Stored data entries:
# # # # #

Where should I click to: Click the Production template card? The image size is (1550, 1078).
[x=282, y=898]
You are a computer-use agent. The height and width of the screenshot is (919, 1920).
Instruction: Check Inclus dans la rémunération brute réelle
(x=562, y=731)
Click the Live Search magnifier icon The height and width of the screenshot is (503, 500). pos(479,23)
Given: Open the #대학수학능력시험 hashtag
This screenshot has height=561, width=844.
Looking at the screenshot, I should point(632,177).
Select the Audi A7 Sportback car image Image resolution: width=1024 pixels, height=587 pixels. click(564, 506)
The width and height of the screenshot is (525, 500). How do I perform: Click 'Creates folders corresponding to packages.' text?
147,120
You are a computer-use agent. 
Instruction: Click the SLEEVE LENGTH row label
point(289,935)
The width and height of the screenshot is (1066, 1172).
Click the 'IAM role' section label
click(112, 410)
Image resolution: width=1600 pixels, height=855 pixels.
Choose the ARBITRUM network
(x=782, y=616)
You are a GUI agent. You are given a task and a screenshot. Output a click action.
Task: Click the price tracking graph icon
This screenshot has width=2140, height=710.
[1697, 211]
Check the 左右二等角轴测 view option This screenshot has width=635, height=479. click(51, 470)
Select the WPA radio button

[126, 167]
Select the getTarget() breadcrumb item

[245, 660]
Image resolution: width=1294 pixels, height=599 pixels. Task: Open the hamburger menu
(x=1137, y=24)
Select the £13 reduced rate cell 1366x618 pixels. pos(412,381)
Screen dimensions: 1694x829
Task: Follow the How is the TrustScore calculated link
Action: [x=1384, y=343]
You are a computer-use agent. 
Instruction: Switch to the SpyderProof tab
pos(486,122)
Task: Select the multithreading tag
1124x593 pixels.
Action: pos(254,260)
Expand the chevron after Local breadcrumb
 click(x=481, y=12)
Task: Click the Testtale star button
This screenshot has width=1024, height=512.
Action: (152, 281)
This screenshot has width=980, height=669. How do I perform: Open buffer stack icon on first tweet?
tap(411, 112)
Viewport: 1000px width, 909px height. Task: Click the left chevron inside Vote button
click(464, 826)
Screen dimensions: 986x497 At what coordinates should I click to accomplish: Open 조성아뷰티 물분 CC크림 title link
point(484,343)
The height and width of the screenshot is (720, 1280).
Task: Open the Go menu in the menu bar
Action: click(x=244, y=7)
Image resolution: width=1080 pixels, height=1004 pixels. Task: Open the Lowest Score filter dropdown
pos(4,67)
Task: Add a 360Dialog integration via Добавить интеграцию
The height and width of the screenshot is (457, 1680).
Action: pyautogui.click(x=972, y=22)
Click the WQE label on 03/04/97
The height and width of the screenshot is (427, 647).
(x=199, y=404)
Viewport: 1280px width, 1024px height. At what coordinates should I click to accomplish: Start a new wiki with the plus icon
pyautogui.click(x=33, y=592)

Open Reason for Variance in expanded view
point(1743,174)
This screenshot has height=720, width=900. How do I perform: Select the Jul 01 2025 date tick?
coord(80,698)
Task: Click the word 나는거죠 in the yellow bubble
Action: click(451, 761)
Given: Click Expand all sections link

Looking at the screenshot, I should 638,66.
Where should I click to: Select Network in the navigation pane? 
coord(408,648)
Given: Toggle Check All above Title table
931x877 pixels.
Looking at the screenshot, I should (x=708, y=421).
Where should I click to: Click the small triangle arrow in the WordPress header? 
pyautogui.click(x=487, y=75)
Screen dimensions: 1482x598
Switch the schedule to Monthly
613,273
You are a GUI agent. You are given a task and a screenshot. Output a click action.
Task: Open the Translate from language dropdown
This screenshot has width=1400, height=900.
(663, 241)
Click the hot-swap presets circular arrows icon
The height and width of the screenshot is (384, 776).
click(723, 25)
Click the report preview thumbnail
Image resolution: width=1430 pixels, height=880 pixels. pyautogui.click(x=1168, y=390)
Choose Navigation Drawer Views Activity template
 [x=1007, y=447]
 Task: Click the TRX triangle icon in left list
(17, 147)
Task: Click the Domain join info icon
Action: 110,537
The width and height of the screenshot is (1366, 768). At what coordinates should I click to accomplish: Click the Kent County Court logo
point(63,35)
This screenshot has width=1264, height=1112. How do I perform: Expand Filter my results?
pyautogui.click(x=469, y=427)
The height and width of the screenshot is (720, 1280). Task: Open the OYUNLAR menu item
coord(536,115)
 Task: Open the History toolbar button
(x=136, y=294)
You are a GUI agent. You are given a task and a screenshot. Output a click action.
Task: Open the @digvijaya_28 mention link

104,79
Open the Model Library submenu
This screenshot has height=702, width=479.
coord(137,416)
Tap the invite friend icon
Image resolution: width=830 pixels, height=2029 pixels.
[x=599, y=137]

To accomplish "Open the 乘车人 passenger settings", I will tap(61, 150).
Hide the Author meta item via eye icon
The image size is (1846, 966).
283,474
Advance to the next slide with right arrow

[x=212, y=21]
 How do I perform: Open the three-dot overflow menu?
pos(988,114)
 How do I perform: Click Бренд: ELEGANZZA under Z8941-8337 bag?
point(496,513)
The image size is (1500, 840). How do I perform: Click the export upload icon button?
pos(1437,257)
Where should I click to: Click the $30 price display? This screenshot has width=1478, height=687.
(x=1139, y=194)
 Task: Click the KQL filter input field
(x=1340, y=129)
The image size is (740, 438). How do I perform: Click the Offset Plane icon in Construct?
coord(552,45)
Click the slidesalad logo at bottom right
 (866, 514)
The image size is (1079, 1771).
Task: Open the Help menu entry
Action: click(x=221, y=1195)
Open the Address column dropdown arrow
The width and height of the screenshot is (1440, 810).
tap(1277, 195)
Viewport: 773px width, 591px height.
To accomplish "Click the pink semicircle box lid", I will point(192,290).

# # # # #

- THE PROBLEM -
Reproduce the lines of the entries above exactly, but only from the line containing "This screenshot has width=1264, height=1112." through the final line.

- REPLY TO THE EXERCISE -
This screenshot has width=1264, height=1112. How do I perform: Expand Filter my results?
pyautogui.click(x=469, y=427)
The height and width of the screenshot is (720, 1280). Task: Open the OYUNLAR menu item
coord(536,115)
 Task: Open the History toolbar button
(x=136, y=294)
You are a GUI agent. You are given a task and a screenshot. Output a click action.
Task: Open the @digvijaya_28 mention link

104,79
Open the Model Library submenu
This screenshot has height=702, width=479.
coord(137,416)
Tap the invite friend icon
Image resolution: width=830 pixels, height=2029 pixels.
[x=599, y=137]

To accomplish "Open the 乘车人 passenger settings", I will tap(61, 150).
Hide the Author meta item via eye icon
The image size is (1846, 966).
283,474
Advance to the next slide with right arrow

[x=212, y=21]
 How do I perform: Open the three-dot overflow menu?
pos(988,114)
 How do I perform: Click Бренд: ELEGANZZA under Z8941-8337 bag?
point(496,513)
The image size is (1500, 840). How do I perform: Click the export upload icon button?
pos(1437,257)
Where should I click to: Click the $30 price display? This screenshot has width=1478, height=687.
(x=1139, y=194)
 Task: Click the KQL filter input field
(x=1340, y=129)
The image size is (740, 438). How do I perform: Click the Offset Plane icon in Construct?
coord(552,45)
Click the slidesalad logo at bottom right
 (866, 514)
The image size is (1079, 1771).
Task: Open the Help menu entry
Action: click(x=221, y=1195)
Open the Address column dropdown arrow
The width and height of the screenshot is (1440, 810).
tap(1277, 195)
Viewport: 773px width, 591px height.
To accomplish "Click the pink semicircle box lid", I will point(192,290).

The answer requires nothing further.